Photochromic materials have been found to be promising for a broad range of applications. However, it remains a great challenge to develop new photochromic materials. In this work, a dihydroanthracene-based photochromic organic molecule 9,10-bis(di(pyridine-4-yl)methylene)-9,10-dihydroanthracene (L) was developed as a functional ligand to construct a LMOF-based sensor material [Cd₂L(HBTC)₂·2H₂O·2i-PrOH]_n (1) (LMOF = luminescent metal–organic framework; H₃BTC = benzene-1,3,5-tricarboxylic acid; i-PrOH = isopropanol). 1 is constructed using a 6-connected [Cd₂(COO)₂]²⁺ cluster, a 4-connected L unit and a HBTC double-bridge and exhibits a two-dimensional (2-D) (4,6)-connected architecture. 1 has good water and thermal stability.
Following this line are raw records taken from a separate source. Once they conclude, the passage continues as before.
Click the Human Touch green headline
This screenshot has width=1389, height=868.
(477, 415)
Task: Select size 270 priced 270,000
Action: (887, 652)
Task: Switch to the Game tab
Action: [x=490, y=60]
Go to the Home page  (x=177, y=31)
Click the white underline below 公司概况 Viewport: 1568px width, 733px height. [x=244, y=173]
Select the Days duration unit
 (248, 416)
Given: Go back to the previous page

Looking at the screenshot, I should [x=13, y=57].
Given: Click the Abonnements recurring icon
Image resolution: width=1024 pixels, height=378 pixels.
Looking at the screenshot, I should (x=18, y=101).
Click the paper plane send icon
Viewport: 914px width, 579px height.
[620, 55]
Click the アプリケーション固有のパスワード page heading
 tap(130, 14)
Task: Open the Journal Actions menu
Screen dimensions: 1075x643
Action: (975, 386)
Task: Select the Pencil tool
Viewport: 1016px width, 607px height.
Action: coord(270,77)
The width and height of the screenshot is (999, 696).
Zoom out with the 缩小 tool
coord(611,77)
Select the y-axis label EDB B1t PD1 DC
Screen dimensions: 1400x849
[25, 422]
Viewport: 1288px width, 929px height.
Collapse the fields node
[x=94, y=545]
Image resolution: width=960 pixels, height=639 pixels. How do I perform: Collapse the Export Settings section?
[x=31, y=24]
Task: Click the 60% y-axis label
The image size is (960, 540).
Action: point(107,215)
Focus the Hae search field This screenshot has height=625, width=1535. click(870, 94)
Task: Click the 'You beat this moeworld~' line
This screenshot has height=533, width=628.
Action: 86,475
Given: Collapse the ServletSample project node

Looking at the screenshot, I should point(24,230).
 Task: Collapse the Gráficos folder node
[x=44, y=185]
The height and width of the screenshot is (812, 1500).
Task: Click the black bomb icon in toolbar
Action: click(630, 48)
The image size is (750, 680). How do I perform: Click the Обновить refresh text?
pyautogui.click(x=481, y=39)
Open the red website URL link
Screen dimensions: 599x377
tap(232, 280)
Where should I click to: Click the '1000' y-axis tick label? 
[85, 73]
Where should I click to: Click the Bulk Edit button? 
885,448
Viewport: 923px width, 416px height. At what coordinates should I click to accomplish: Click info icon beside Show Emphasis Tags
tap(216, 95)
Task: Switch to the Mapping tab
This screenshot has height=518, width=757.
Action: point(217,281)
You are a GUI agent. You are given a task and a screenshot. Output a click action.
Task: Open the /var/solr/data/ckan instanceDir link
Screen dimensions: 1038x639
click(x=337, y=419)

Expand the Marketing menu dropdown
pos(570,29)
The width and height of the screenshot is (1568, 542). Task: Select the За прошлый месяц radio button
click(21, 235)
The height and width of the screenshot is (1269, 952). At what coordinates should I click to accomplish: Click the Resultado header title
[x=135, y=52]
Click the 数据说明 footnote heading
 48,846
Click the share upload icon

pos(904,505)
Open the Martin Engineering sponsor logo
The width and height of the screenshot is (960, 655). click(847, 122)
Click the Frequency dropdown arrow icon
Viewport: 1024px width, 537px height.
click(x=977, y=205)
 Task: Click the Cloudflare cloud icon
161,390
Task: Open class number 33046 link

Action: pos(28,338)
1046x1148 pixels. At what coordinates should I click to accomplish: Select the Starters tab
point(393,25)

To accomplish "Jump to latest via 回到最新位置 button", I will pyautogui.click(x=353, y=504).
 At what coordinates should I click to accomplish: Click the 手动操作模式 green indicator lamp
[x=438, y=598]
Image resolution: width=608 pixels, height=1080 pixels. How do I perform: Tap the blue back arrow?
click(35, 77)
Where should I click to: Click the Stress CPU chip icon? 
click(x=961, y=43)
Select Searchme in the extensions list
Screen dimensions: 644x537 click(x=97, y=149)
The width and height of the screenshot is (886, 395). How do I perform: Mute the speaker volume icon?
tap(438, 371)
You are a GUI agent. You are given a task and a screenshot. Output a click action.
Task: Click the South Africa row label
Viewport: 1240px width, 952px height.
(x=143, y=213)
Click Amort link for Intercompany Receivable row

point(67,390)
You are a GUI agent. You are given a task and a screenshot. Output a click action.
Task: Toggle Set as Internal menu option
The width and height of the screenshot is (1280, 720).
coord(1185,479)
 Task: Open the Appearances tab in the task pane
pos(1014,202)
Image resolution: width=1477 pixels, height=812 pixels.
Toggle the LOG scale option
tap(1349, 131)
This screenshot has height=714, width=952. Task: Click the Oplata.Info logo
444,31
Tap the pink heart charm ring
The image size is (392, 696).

Before and after photochromism, this LMOF exhibits different luminescence properties, which results in dual-response and highly selective sensing properties. 1 can detect TNP with high sensitivity and selectivity in aqueous media by luminescence quenching effects. More importantly, 1′ (1 after photochromism) shows ultrahigh sensing sensitivity and selectivity towards MnO₄⁻ (the second highest K_sv of 4.08 × 10⁵ M⁻¹). Furthermore, 1′ can identify MnO₄⁻ in the presence of a similar strong oxidizing anion Cr₂O₇²⁻. In addition, quenching sensing mechanisms are discussed in detail. This work will contribute to the development of highly efficient dual-response sensors.